The International Telecommunication Union — the U.N.’s specialized agency for information and communication technologies (ICT) — launched the Broadband Commission for Digital Development to help evaluate how to not only make mobile broadband more accessible worldwide, but also how to better incorporate such policies into the UN’s Millennium Development Goals.
Here is what they came up with:
Target 1: Making broadband policy universal. By 2015, all countries should have a national broadband plan or strategy or include broadband in their universal access/service definitions.
Target 2: Making broadband affordable. By 2015, entry-level broadband services should cost less than 5% of average monthly income.

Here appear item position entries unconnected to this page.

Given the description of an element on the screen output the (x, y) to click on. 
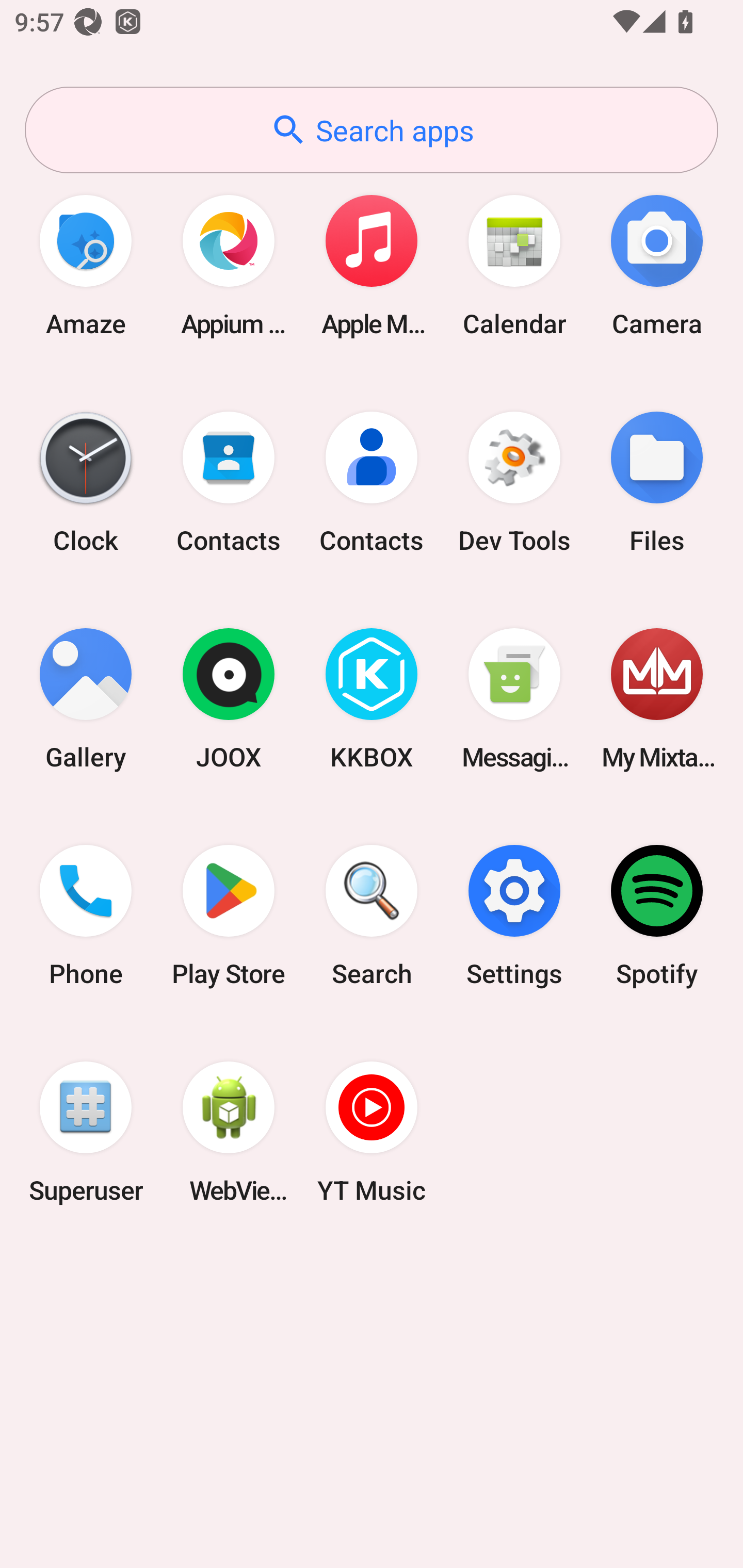
  Search apps (371, 130)
Amaze (85, 264)
Appium Settings (228, 264)
Apple Music (371, 264)
Calendar (514, 264)
Camera (656, 264)
Clock (85, 482)
Contacts (228, 482)
Contacts (371, 482)
Dev Tools (514, 482)
Files (656, 482)
Gallery (85, 699)
JOOX (228, 699)
KKBOX (371, 699)
Messaging (514, 699)
My Mixtapez (656, 699)
Phone (85, 915)
Play Store (228, 915)
Search (371, 915)
Settings (514, 915)
Spotify (656, 915)
Superuser (85, 1131)
WebView Browser Tester (228, 1131)
YT Music (371, 1131)
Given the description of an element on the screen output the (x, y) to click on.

Target 3: Connecting homes to broadband. By 2015, 40% of households in developing countries should have internet access.
Target 4: Getting people online. By 2015, internet user penetration should reach 60% worldwide, 50% in developing countries and 15% in least-developed countries.

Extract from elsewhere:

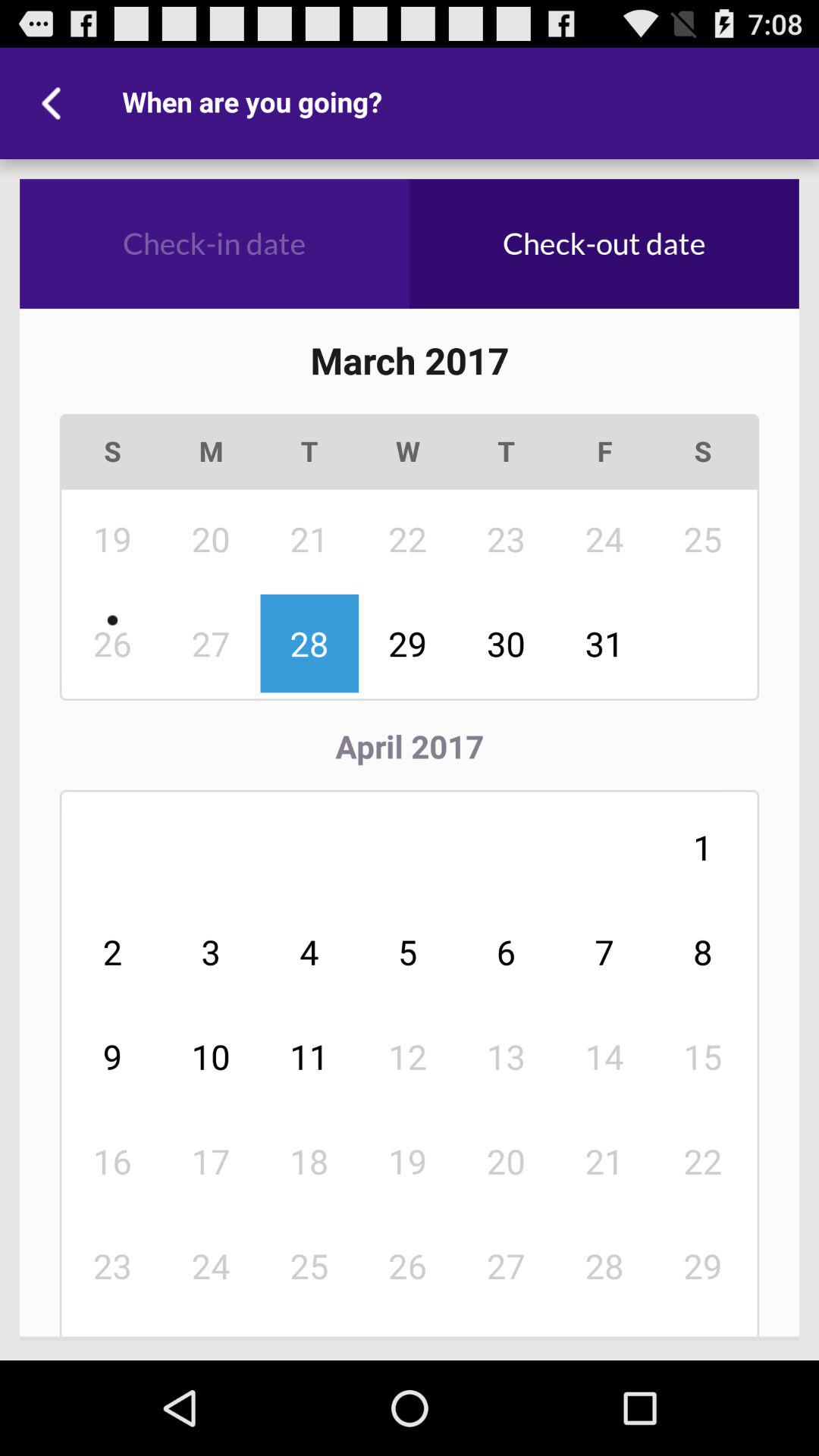
open the 12 (407, 1056)
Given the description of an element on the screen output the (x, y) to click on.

The digital gap is particularly wider for rural women who face the barriers of poverty, illiteracy and language. The UN General Assembly Resolution 58/146 of 2004 recognized the need to provide rural women with better ICT, which has led to the growth of UN-supported ICT programs in rural communities.

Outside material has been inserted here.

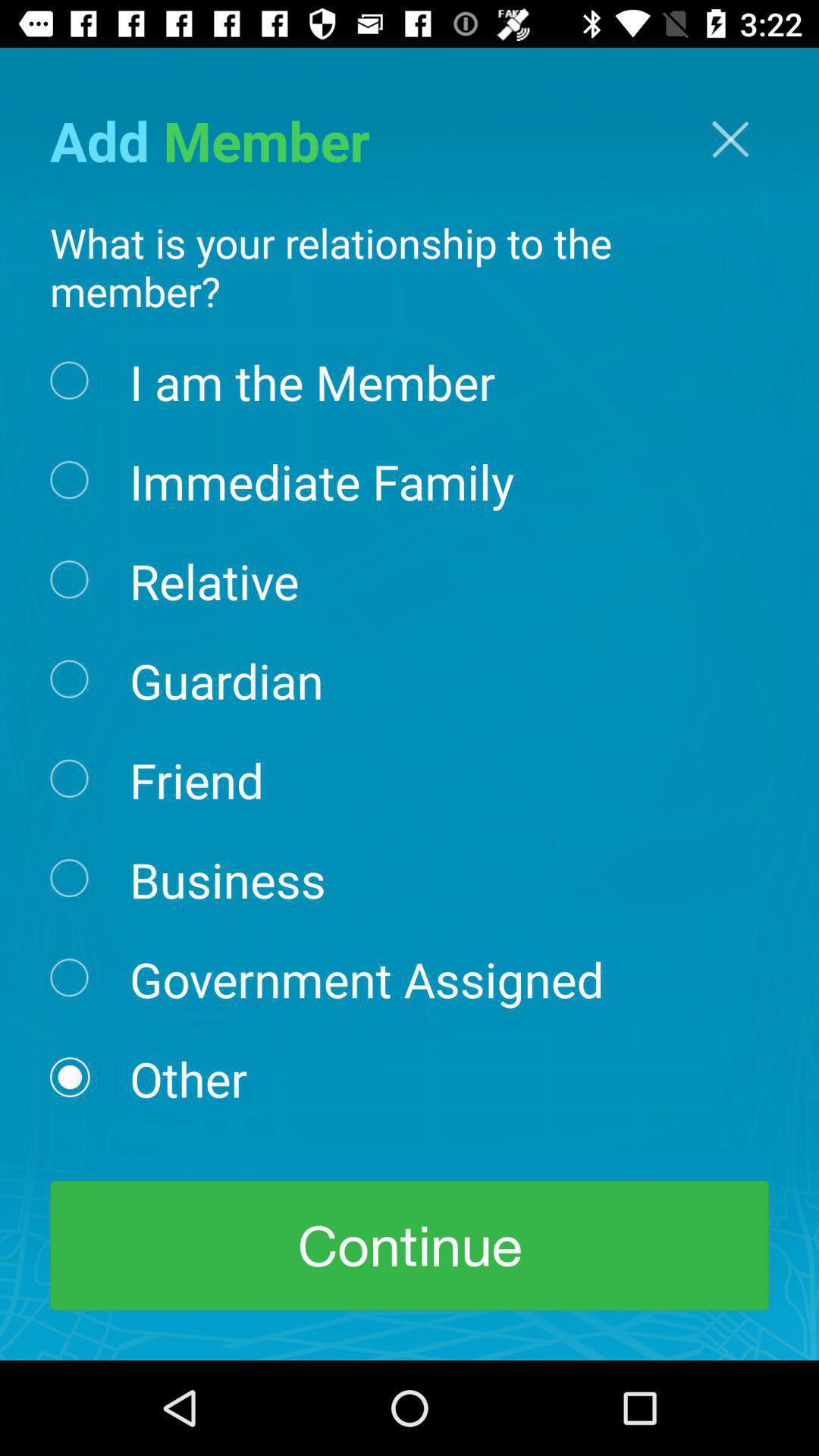
launch the item below i am the (321, 480)
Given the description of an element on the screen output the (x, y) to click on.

There is significant evidence of how this resolution has improved the lives of many women, particularly in Latin America. According to Martin Hilbert, researcher at the United Nations Economic Commission for Latin America and the Caribbean, the programs help women become leaders in their communities, by allowing them to search for jobs, access education through online trainings and software, and increase their income. “ICTs are a tool to fight discrimination against women in a holistic way,” he said.
Women accessing mobile technology can also become citizen journalists in their communities. Mobile journalism played a large role in the Arab Spring. Yemen’s Nadia Abdullah became an unlikely reporter covering events in her country.
“I didn’t imagine that my father, brother or the family would accept that I go out and do an interview on camera” Abdullah said to Voice of America. “This was almost impossible to do because of the norms and traditions. They are closed and conservative traditions. It is not proper for a woman to appear in public.”
Eventually with the approval of her family, Abdullah used an amateur video camera to document events throughout Sanaa, ranging from crackdowns by government troops to a man cradling the dead body of a loved one. She not only helped to topple Yemen’s long time ruler, but she is now also seriously pursuing a journalism career.
“With a camera and a picture,” she said, “you can silence anyone.”